### Série d'exercices
A. D'après le texte sur l'appréciation du rapport d'expertise, à quoi sert uniquement l'expertise, considérée comme un moyen de preuve ?
B. Relevez toutes les consignes adressées au juge ou à la direction de la procédure dans le dernier point du texte sur l'appréciation du rapport d'expertise, celui qui commence par « Il est impératif ».

### Texte fourni
========================================================================

T122 – III B. L’appréciation du rapport d’expertise

1. La direction de la procédure connaît le droit

  • En vertu du principe iura novit curia, la direction de la procédure connaît le droit et n’est donc pas tenue à l’argumentation juridique des parties. L’expertise, considérée comme un moyen de preuve, sert à établir uniquement les faits. Néanmoins, il est parfois délicat de distinguer le fait du droit.
  • Pour illustrer la problématique, prenons le cas d’un dommage à la propriété causé par une personne atteinte d’une maladie mentale. Le juge demande à un expert médical d’évaluer l’incapacité de l’auteur pour déterminer s’il s’agit d’un cas d’irresponsabilité (19 al. 1 CP) ou de responsabilité restreinte (art. 19 al. 2 CP). L’évaluation doit se baser uniquement sur un élément de fait et de manière abstraite, afin de déterminer si l’auteur est faible d’esprit ou est atteint d’un trouble mental grave.
  • Le tribunal doit s’assurer que la question qui est posée à l’expert se limite à l’état de fait et n’est pas sujette à une réponse sur le droit, à savoir si l’auteur est en état d’irresponsabilité ou de responsabilité restreinte. Il est néanmoins possible que le juge pose clairement une question de fait et que l’expert fournisse une réponse avec un avis juridique. Dans une telle hypothèse, le magistrat doit se limiter à apprécier l’état de fait établi ou prouvé par l’expertise.
  • Il est impératif que le juge ne se décharge pas de sa mission en administrant une preuve et en ratifiant l’avis juridique de l’expert sans l’apprécier[1]. Ce constat vaut de même lorsque le ministère public recourt à une expertise. Selon le principe iura novit curia, la direction de la procédure doit donc éviter de poser des questions demandant une réponse juridique et/ou de tenir compte de l’avis juridique de l’expert. Elle doit s’en tenir à l’établissement des faits par l’expertise comme moyen de preuve et apprécier ce qui est démontré.

========================================================================

### Données sources
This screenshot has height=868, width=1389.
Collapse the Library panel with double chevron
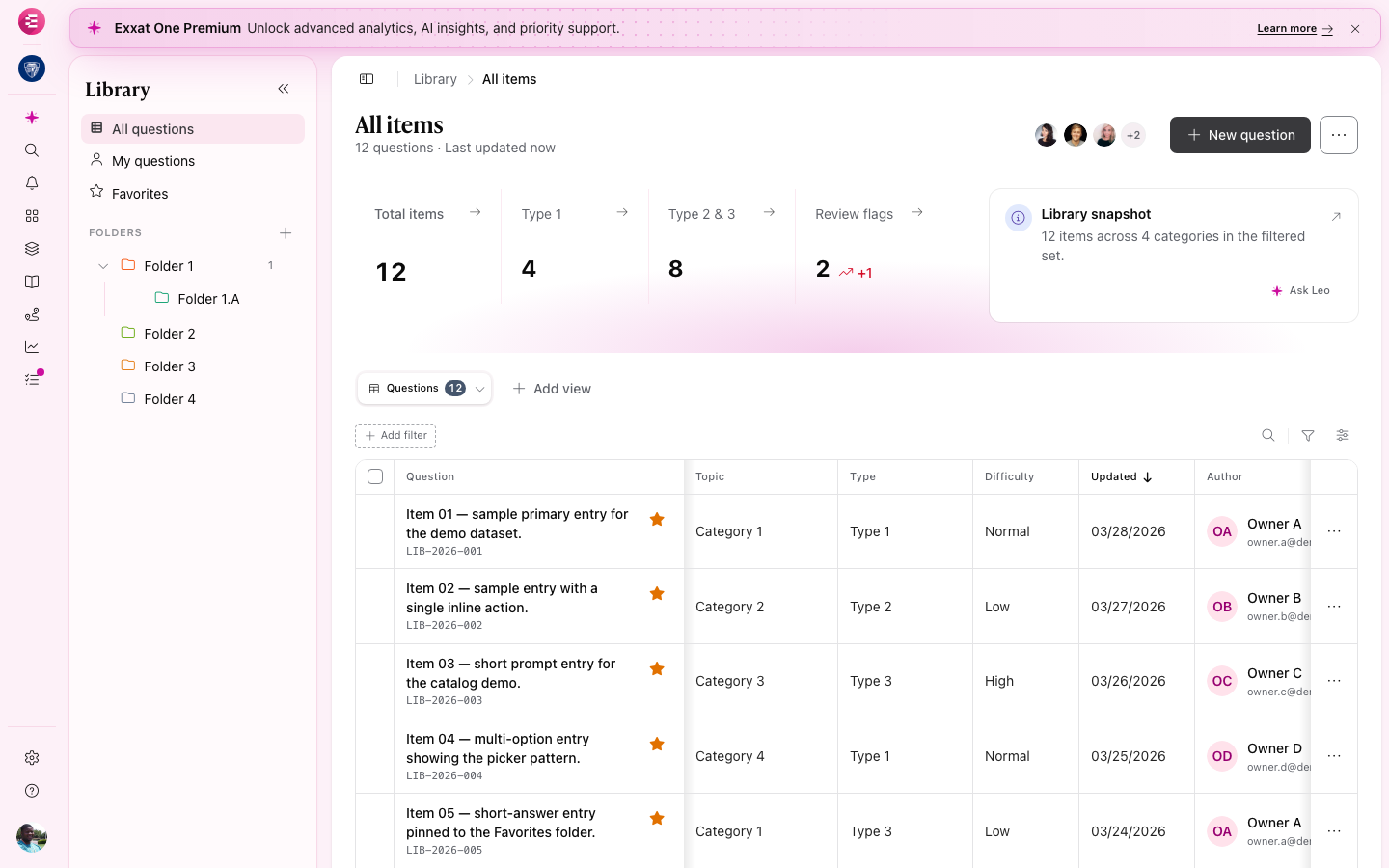point(284,89)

========================================================================

### Corrigé
A. Elle sert à établir uniquement les faits.

B.
- Ne pas se décharger de sa mission en administrant une preuve et en ratifiant l'avis juridique de l'expert sans l'apprécier.
- Éviter de poser des questions demandant une réponse juridique.
- Éviter de tenir compte de l'avis juridique de l'expert.
- S'en tenir à l'établissement des faits par l'expertise comme moyen de preuve.
- Apprécier ce qui est démontré.